[START]

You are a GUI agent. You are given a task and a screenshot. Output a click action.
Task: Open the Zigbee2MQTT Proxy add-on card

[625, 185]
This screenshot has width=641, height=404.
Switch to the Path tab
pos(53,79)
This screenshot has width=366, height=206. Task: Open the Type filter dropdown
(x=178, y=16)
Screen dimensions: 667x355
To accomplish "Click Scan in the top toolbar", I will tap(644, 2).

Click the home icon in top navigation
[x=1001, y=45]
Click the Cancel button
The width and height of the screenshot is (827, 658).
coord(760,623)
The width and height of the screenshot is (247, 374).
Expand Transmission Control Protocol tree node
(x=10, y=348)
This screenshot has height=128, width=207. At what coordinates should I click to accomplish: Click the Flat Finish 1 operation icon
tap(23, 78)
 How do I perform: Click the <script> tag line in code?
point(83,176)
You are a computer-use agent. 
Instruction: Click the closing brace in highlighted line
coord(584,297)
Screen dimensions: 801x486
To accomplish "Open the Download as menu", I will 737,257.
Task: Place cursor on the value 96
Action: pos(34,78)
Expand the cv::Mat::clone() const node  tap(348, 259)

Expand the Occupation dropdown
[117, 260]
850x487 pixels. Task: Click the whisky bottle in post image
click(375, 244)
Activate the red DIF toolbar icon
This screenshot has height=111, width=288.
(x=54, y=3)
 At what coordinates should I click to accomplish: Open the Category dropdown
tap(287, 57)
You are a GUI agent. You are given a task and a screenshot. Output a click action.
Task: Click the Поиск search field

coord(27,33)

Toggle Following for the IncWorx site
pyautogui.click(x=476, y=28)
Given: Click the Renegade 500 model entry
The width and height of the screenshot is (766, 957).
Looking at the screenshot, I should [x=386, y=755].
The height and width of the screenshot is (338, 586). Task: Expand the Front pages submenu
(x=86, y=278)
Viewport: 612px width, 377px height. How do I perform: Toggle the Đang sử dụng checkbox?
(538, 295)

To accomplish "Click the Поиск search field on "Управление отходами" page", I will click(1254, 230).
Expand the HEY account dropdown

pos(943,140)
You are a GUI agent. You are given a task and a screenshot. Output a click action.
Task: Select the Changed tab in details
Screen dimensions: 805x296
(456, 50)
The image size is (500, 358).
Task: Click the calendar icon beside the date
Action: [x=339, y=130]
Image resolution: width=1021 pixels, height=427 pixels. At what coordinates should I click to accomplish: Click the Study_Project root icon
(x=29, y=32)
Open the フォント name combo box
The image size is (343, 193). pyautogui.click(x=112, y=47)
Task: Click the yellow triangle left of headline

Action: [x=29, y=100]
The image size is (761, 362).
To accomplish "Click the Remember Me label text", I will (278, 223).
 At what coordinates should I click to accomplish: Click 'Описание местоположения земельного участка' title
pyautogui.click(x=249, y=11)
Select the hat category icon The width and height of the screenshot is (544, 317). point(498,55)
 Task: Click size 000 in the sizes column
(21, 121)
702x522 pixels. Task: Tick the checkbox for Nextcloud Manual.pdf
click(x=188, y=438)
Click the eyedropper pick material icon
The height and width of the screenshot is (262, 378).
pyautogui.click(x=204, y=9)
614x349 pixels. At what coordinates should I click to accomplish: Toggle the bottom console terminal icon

[END]

Reproduce every one of the records above verbatim, line for line and in the same order.

You are a GUI agent. You are given a task and a screenshot. Output a click action.
Task: Open the Zigbee2MQTT Proxy add-on card

[625, 185]
This screenshot has width=641, height=404.
Switch to the Path tab
pos(53,79)
This screenshot has width=366, height=206. Task: Open the Type filter dropdown
(x=178, y=16)
Screen dimensions: 667x355
To accomplish "Click Scan in the top toolbar", I will tap(644, 2).

Click the home icon in top navigation
[x=1001, y=45]
Click the Cancel button
The width and height of the screenshot is (827, 658).
coord(760,623)
The width and height of the screenshot is (247, 374).
Expand Transmission Control Protocol tree node
(x=10, y=348)
This screenshot has height=128, width=207. At what coordinates should I click to accomplish: Click the Flat Finish 1 operation icon
tap(23, 78)
 How do I perform: Click the <script> tag line in code?
point(83,176)
You are a computer-use agent. 
Instruction: Click the closing brace in highlighted line
coord(584,297)
Screen dimensions: 801x486
To accomplish "Open the Download as menu", I will 737,257.
Task: Place cursor on the value 96
Action: pos(34,78)
Expand the cv::Mat::clone() const node  tap(348, 259)

Expand the Occupation dropdown
[117, 260]
850x487 pixels. Task: Click the whisky bottle in post image
click(375, 244)
Activate the red DIF toolbar icon
This screenshot has height=111, width=288.
(x=54, y=3)
 At what coordinates should I click to accomplish: Open the Category dropdown
tap(287, 57)
You are a GUI agent. You are given a task and a screenshot. Output a click action.
Task: Click the Поиск search field

coord(27,33)

Toggle Following for the IncWorx site
pyautogui.click(x=476, y=28)
Given: Click the Renegade 500 model entry
The width and height of the screenshot is (766, 957).
Looking at the screenshot, I should [x=386, y=755].
The height and width of the screenshot is (338, 586). Task: Expand the Front pages submenu
(x=86, y=278)
Viewport: 612px width, 377px height. How do I perform: Toggle the Đang sử dụng checkbox?
(538, 295)

To accomplish "Click the Поиск search field on "Управление отходами" page", I will click(1254, 230).
Expand the HEY account dropdown

pos(943,140)
You are a GUI agent. You are given a task and a screenshot. Output a click action.
Task: Select the Changed tab in details
Screen dimensions: 805x296
(456, 50)
The image size is (500, 358).
Task: Click the calendar icon beside the date
Action: [x=339, y=130]
Image resolution: width=1021 pixels, height=427 pixels. At what coordinates should I click to accomplish: Click the Study_Project root icon
(x=29, y=32)
Open the フォント name combo box
The image size is (343, 193). pyautogui.click(x=112, y=47)
Task: Click the yellow triangle left of headline

Action: [x=29, y=100]
The image size is (761, 362).
To accomplish "Click the Remember Me label text", I will (278, 223).
 At what coordinates should I click to accomplish: Click 'Описание местоположения земельного участка' title
pyautogui.click(x=249, y=11)
Select the hat category icon The width and height of the screenshot is (544, 317). point(498,55)
 Task: Click size 000 in the sizes column
(21, 121)
702x522 pixels. Task: Tick the checkbox for Nextcloud Manual.pdf
click(x=188, y=438)
Click the eyedropper pick material icon
The height and width of the screenshot is (262, 378).
pyautogui.click(x=204, y=9)
614x349 pixels. At what coordinates should I click to accomplish: Toggle the bottom console terminal icon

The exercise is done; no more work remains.